Economic growth and the expansion of exports of manufactures are, to some extent, interrelated. An adequate rate of expansion in exports of manufactures depends partly on the pace of economic growth, for exports can be continuously expanded only if industrial capacity is steadily enlarged. On the other hand, the pace of industrial growth depends partly on the dynamism achieved in export earnings; for the ability to expand industrial capacity is related to the ability to import technology and capital equipment. But this interrelationship is flexible and, at many points, it may be considerably modified by the nature of the policies pursued in both developing and developed countries. Of particular concern are the restrictive business practices of transnational corporations whose cartel activities, and subsidiaries exports limitations are obstacles to the growth of markets for the developing countries.
A rapid rate of growth in export earnings of the developing countries is of strategic importance for their economic development; but most appear to be far from reaching this goal.

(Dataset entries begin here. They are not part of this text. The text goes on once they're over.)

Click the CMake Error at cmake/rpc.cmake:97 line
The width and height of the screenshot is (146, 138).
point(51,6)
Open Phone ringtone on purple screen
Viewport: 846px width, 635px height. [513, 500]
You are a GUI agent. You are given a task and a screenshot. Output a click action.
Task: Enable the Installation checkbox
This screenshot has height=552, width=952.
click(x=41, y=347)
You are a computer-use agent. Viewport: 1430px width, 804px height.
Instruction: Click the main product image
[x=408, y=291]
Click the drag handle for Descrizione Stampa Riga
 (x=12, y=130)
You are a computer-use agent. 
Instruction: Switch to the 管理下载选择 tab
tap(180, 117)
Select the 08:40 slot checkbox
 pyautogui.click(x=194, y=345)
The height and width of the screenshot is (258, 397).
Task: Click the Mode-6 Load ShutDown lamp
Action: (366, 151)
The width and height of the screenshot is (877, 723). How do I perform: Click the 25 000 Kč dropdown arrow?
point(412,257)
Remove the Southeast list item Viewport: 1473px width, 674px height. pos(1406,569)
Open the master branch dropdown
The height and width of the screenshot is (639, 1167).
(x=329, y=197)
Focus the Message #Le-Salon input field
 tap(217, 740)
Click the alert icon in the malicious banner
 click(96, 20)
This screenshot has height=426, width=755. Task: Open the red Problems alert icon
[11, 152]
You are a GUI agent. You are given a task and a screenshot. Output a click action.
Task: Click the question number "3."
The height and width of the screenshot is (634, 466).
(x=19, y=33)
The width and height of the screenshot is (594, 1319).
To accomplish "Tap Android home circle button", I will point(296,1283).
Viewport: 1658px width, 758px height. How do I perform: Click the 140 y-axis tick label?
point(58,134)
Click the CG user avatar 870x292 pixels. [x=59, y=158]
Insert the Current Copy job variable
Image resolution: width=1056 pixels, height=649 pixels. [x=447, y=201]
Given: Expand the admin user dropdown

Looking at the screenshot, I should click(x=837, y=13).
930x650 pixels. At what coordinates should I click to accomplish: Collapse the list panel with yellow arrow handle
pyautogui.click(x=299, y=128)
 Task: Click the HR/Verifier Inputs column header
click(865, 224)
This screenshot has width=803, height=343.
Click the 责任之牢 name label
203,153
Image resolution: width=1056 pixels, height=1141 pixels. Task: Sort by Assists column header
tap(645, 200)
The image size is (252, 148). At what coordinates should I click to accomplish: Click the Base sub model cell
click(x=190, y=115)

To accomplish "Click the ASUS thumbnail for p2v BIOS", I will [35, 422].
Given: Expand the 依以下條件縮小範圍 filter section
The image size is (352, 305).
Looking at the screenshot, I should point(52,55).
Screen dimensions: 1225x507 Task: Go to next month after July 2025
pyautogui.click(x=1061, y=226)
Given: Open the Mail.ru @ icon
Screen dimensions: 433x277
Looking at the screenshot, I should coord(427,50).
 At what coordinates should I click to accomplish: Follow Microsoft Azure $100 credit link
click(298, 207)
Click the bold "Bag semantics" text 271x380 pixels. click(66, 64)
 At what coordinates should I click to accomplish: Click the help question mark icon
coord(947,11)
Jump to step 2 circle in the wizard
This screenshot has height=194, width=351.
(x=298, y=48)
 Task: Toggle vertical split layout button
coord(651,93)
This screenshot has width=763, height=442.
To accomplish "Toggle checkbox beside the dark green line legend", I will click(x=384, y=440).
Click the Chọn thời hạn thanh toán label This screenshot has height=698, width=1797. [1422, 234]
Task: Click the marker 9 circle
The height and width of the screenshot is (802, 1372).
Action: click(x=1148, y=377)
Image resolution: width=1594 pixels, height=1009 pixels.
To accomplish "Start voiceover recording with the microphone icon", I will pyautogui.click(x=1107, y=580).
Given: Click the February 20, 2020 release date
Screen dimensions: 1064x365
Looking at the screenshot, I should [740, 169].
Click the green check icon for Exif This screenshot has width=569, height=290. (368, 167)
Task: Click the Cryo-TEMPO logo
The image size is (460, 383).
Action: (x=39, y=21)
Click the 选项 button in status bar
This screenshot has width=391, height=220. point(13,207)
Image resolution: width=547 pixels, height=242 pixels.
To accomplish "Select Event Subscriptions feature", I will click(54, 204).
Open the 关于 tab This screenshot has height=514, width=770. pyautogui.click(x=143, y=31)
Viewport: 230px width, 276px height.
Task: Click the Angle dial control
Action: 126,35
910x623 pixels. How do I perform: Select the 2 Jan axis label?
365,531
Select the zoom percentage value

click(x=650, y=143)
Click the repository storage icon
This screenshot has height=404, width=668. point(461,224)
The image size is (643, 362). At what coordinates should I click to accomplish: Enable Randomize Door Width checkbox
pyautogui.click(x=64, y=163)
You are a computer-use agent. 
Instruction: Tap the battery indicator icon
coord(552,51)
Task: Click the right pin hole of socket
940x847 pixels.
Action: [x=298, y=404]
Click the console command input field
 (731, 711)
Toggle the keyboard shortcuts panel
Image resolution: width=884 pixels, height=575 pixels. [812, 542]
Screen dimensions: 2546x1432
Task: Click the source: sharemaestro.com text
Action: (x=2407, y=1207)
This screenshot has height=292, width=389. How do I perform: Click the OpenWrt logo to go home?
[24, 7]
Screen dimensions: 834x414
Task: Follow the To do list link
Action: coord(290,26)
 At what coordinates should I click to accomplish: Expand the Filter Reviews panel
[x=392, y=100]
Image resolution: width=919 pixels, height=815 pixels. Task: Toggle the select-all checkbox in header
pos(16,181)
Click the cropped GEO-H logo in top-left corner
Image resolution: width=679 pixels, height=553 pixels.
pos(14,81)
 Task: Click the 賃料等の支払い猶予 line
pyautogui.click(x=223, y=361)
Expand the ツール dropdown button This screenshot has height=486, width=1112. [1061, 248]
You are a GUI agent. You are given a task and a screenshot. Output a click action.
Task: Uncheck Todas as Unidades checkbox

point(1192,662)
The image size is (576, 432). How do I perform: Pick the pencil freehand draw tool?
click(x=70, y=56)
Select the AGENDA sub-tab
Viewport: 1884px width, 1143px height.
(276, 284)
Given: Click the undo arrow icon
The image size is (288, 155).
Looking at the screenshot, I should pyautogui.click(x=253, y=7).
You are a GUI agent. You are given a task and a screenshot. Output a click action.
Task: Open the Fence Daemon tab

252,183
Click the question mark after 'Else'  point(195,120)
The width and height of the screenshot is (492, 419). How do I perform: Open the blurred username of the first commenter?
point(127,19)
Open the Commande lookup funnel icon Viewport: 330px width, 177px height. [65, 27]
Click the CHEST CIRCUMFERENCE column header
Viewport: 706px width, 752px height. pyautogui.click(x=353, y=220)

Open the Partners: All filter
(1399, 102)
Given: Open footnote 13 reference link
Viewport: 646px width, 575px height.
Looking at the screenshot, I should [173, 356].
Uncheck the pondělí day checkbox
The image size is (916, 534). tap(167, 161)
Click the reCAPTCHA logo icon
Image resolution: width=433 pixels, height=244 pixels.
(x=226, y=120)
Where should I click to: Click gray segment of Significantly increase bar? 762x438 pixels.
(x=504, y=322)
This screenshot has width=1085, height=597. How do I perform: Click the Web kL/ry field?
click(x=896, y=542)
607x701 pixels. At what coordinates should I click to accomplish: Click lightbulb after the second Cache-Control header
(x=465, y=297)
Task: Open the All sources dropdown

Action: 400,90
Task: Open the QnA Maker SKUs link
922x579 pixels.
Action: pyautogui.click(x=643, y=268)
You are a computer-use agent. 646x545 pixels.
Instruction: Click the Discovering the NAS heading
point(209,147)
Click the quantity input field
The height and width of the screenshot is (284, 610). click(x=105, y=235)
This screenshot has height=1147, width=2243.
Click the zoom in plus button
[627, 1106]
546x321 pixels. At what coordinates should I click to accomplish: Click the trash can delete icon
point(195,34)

Over the last 20 years, the share of developing countries in world commodity exports has declined, while their share in world commodity imports has increased.
Their declining share in world trade reflects the heavy dependence of developing countries on exports of agricultural and certain primary commodities for which demand has grown only slowly. Developing countries tend to find it increasingly difficult to find suitable markets for their primary commodities. Moreover, the prospects for increasing exports of these products appear limited in view of the low elasticity of demand, the decrease in the raw material content of industrial products which is the result of technological progress, and the rising production of both natural and synthetic materials in the developed countries. This is due in part to the growth in primary production in the developed countries (in consequence of a rise in productivity and protection of domestic production), to the increasing production of synthetics and other substitutes which displace natural materials, and to restrictive import, tariff and excise policies of the developed countries.
The scope for increasing exports has also depended on the state of world markets. The lagging recovery of western Europe from 1980-1982 recession has favoured the major exporters of manufacturers vis-à-vis commodity-exporting countries. Since the exports of manufactured products are generally not subject to limitations affecting primary products, the main emphasis will increasingly need to be placed by developing countries on expanding and diversifying exports of manufactures and semi-manufactures. An important question, however, is whether such transformation of the export structure will take place at a pace sufficient to ensure an adequate rate of economic growth.